Note: Creates O(log(n))
garbage objects.
func entries() : I.Iter<(K, V)>
An iterator for the key-value entries of the map, in ascending key order. The iterator takes a snapshot view of the tree and is not affected by concurrent modifications.
Example:
import Debug "mo:base/Debug";
tree.put(1, "one");
tree.put(2, "two");
tree.put(3, "two");
for (entry in tree.entries()) {
Debug.print("Entry key=" # debug_show(entry.0) # " value=\"" # entry.1 #"\"");
}
// Entry key=1 value="one"
// Entry key=2 value="two"
// Entry key=3 value="three"
Cost of iteration over all elements:
Runtime: O(n)
.
Heap space: O(log(n))
retained memory plus garbage, see the note below.
Stack space: O(log(n))
.
where n
denotes the number of key-value entries stored in the tree.
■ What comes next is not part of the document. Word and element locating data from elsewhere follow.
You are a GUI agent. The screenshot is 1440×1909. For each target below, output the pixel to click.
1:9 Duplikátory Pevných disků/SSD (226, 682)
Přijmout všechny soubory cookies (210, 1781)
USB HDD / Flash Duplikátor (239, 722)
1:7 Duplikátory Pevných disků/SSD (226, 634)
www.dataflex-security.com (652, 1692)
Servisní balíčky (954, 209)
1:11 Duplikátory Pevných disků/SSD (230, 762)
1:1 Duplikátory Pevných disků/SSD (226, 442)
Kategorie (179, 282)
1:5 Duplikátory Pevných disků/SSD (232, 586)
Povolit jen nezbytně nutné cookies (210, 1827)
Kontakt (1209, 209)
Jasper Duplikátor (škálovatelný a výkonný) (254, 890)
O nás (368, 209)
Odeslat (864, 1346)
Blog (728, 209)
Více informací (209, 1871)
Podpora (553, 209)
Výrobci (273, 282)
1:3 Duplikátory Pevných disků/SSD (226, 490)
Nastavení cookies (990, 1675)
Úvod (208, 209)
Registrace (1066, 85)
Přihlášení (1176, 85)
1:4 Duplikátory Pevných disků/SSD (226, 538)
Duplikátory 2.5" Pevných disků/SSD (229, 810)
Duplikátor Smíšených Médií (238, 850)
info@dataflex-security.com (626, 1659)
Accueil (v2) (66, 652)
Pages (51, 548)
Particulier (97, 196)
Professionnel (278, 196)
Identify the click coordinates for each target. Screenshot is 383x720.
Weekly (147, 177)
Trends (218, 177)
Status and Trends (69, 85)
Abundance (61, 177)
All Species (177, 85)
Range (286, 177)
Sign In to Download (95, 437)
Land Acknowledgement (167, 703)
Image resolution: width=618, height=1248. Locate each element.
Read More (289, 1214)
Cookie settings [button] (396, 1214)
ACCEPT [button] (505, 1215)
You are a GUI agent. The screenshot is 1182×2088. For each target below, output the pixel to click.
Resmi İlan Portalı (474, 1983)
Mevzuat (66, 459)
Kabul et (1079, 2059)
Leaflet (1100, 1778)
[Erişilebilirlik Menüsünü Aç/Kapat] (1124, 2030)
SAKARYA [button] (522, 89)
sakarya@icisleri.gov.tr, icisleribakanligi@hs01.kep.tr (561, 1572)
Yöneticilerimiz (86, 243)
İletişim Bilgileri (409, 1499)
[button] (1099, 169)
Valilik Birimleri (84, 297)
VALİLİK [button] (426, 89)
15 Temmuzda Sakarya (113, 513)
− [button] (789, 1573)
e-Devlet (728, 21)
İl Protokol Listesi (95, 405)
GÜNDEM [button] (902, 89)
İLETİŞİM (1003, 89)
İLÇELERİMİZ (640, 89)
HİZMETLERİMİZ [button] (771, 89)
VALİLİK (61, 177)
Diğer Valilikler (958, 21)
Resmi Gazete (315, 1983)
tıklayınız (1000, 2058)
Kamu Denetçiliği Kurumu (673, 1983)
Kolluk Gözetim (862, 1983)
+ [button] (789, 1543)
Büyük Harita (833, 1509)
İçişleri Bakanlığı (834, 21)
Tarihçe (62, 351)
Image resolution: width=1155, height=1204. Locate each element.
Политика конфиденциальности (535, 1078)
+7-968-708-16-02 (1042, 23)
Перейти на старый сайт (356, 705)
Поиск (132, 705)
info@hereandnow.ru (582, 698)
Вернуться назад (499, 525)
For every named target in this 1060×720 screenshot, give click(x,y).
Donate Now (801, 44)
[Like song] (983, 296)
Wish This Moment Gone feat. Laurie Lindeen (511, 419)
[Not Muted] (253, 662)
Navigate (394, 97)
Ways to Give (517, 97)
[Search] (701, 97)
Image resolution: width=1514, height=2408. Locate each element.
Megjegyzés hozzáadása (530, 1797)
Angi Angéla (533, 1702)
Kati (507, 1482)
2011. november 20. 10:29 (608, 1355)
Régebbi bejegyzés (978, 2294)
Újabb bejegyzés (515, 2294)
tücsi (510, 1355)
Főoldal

Note: Full tree iteration creates O(n)
temporary objects that will be collected as garbage.
func entriesRev() : I.Iter<(K, V)>
An iterator for the key-value entries of the map, in descending key order. The iterator takes a snapshot view of the tree and is not affected by concurrent modifications.
Example:
import Debug "mo:base/Debug";
let tree = RBTree.RBTree<Nat, Text>(Nat.compare);
tree.put(1, "one");
tree.put(2, "two");
tree.put(3, "two");
for (entry in tree.entriesRev()) {
Debug.print("Entry key=" # debug_show(entry.0) # " value=\"" # entry.1 #"\"");
}
// Entry key=3 value="three"
// Entry key=2 value="two"
// Entry key=1 value="one"
Cost of iteration over all elements:
Runtime: O(n)
.
Heap space: O(log(n))
retained memory plus garbage, see the note below.
Stack space: O(log(n))
.
where n
denotes the number of key-value entries stored in the tree.
Note: Full tree iteration creates O(n)
temporary objects that will be collected as garbage.
func iter<X, Y>(tree : Tree<X, Y>, direction : {#fwd; #bwd}) : I.Iter<(X, Y)>
Get an iterator for the entries of the tree
, in ascending (#fwd
) or descending (#bwd
) order as specified by direction
.
The iterator takes a snapshot view of the tree and is not affected by concurrent modifications.
Example:
import RBTree "mo:base/RBTree";
import Nat "mo:base/Nat";
import Debug "mo:base/Debug";
let tree = RBTree.RBTree<Nat, Text>(Nat.compare);
tree.put(1, "one");
tree.put(2, "two");
tree.put(3, "two");
for (entry in RBTree.iter(tree.share(), #bwd)) { // backward iteration
Debug.print("Entry key=" # debug_show(entry.0) # " value=\"" # entry.1 #"\"");
}
// Entry key=3 value="three"
// Entry key=2 value="two"
// Entry key=1 value="one"
Cost of iteration over all elements:
Runtime: O(n)
.
Heap space: O(log(n))
retained memory plus garbage, see the note below.
Stack space: O(log(n))
.
where n
denotes the number of key-value entries stored in the tree.
Note: Full tree iteration creates O(n)
temporary objects that will be collected as garbage.
func size<X, Y>(t : Tree<X, Y>) : Nat
Determine the size of the tree as the number of key-value entries.
Example:
import RBTree "mo:base/RBTree";
import Nat "mo:base/Nat";
let tree = RBTree.RBTree<Nat, Text>(Nat.compare);
tree.put(1, "one");
tree.put(2, "two");
tree.put(3, "three");
RBTree.size(tree.share()) // 3 entries
Runtime: O(log(n))
.
Heap space: O(1)
.
Stack space: O(log(n))
.
where n
denotes the number of key-value entries stored in the tree.